Thing is, too - by all accounts I can tell - people are largely satisfied with their State Healthcare, in those places that have it (Whichever form it takes). Sure people have critiques. But some people saying something can be an issue is not the same thing as the entire system being broken + in the other system everyone gets good instead of just a few + no reason to try + instead keep this system with the same problems but also costs more.
I would rather have a colonoscopy than go to the DMV here. My last colonoscopy was easily scheduled, had excellent communication, showed concern for my experience, and took a little under 2 hours on the day of. Few of my DMV encounters go that pleasantly.
My regular doctor’s office schedules appointments easily online, keeps to the schedule, communicates well and answers questions online within 24 hours, will follow simple instructions to help me get a script or something else basic, and clearly explains my situation and makes relevant recommendations based on test results. The DMV is (and most government services I’ve had to interact with are) pretty much whatever the relevant opposite of that list is.
We switched doctors in part because the previous didn’t have their shit together in terms of these basic interactions. The new one (4+ years now) is great.
Merely being able to fire your doctor and find another is reason enough for me to want to keep a significant private aspect.
I'm glad your experience with your colonoscopy was stellar. I just firmly believe everyone should have that experience. We can compare to the DMV all we'd like but the reality is that there isn't any reason the Single-payer system you're presenting is the one'd we'd have to go with? Public with a private option. Not Government 'run' but Government involvement in prices... not trying to split hairs on which system just pointing out that there's a lot of for improvement within our system.
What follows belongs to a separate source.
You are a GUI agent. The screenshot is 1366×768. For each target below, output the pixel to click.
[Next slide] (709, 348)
I think "doctors visits feeling like DMV trips" is a hyperbole sold to us by people who are actually trying to keep people trapped in jobs. It's not entirely false, but it's definitely vastly overblown, as seen by current emergency rooms, where you don't need insurance to get emergency care, but do often need to wait several hours, and other countries' routine medical care, where it varies too much between countries to say that waiting lists are a consequence of universal healthcare.
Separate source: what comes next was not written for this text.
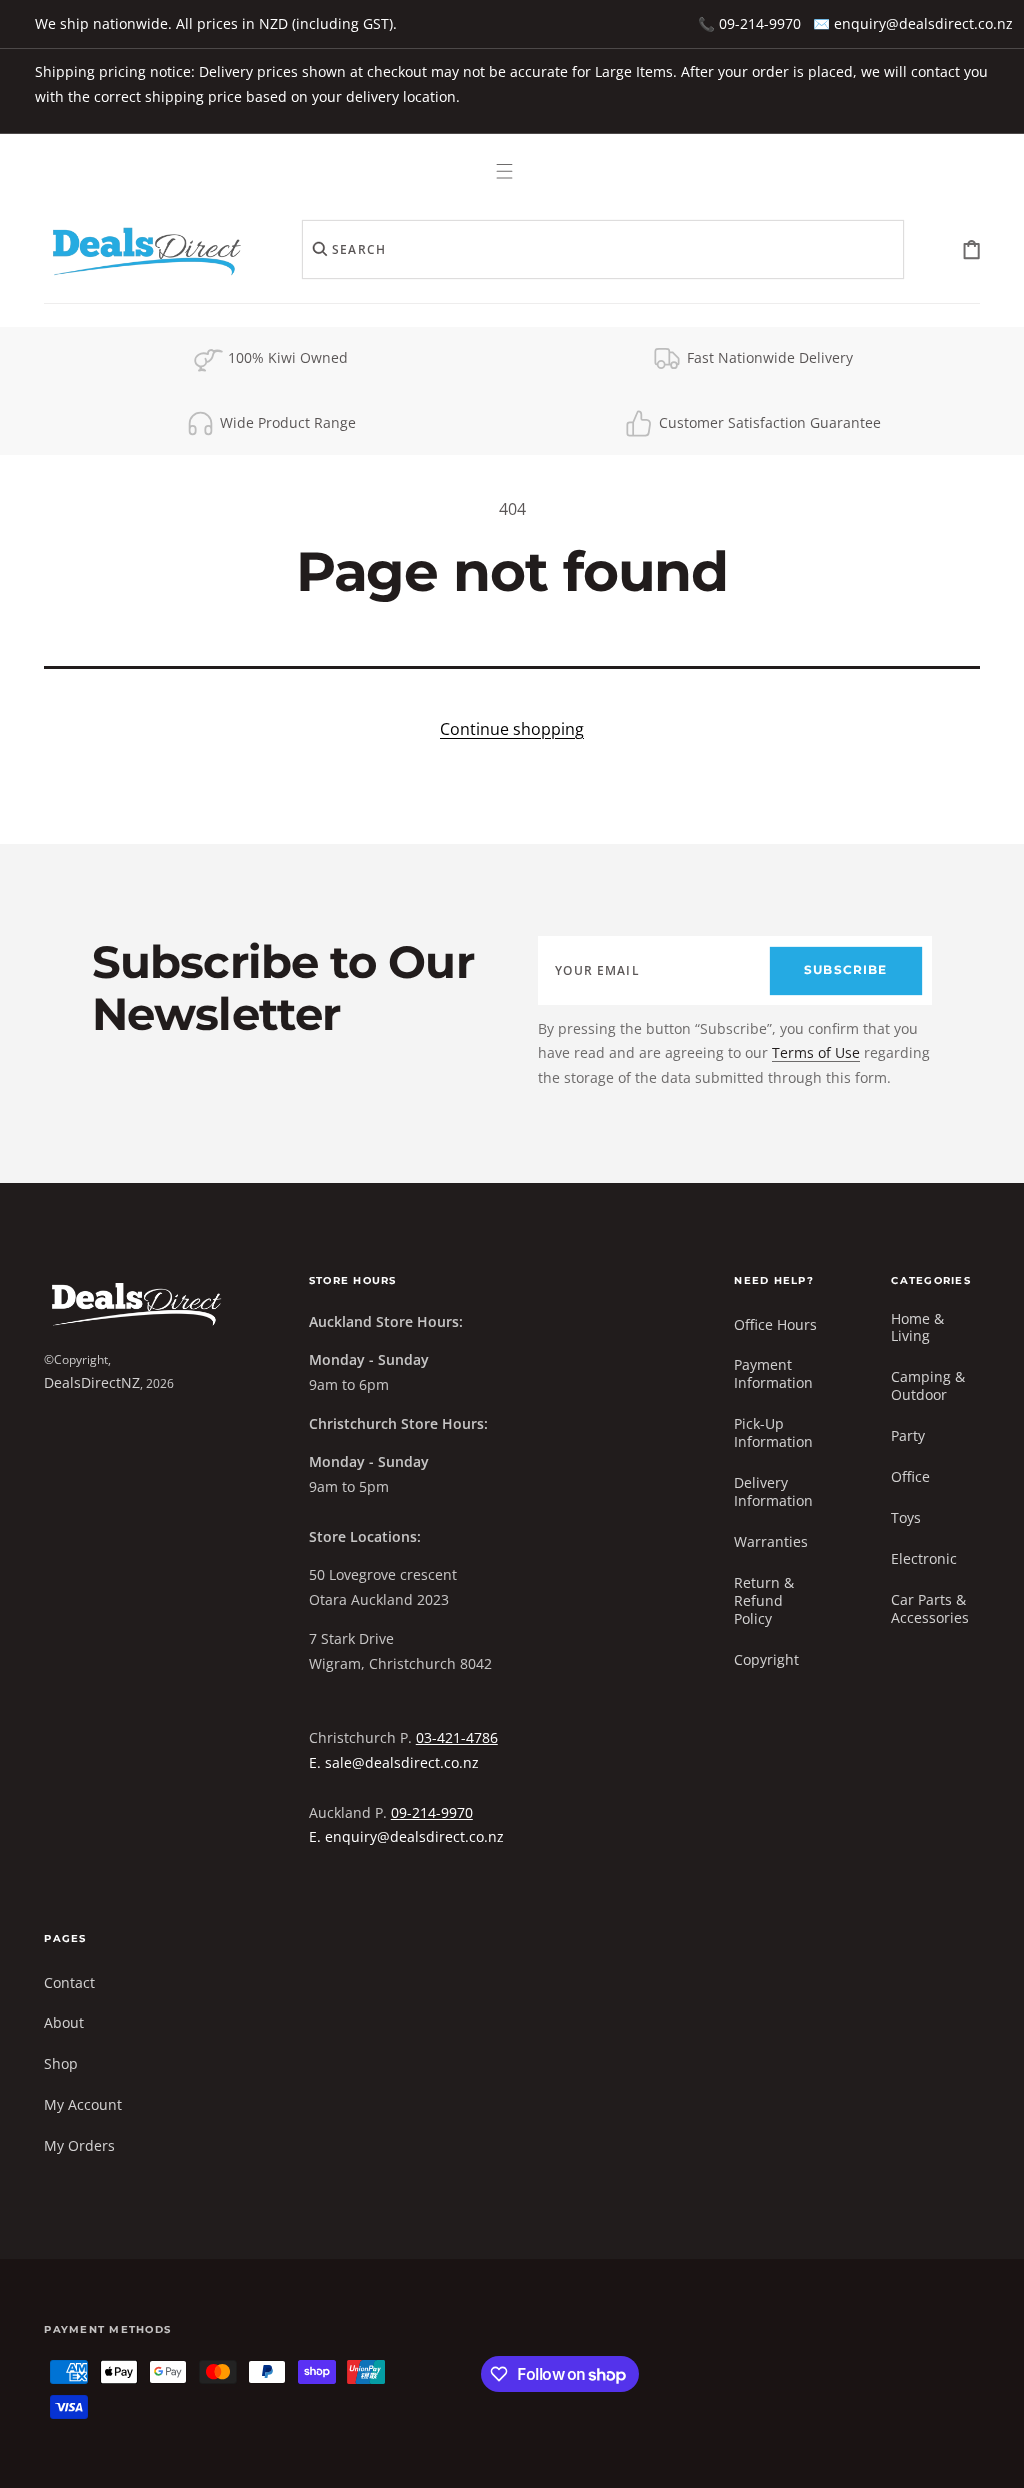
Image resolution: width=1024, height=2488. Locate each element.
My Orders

I have relatively good health insurance from my (USA) employer and my doctor visit still feels like a trip to the DMV. Actually worse because I have to schedule them many weeks in advance. New Patient appointments in my area are currently backlogged 4 months out. When I finally get there, it’s clear I’m on a conveyer belt where I get a 5 minute chat with an actual doctor at the very end of the assembly line. The FUD that people spread about the horrors of socialized health care are already emerging in our free market health system, and I also have to pay through the nose for them.
The origin was in employers competing for labor during a time of wage controls.
The continuation is driven more by people who have good health coverage not wanting to lose that and the fear that their doctors visits will feel like DMV visits. That’s a powerful force.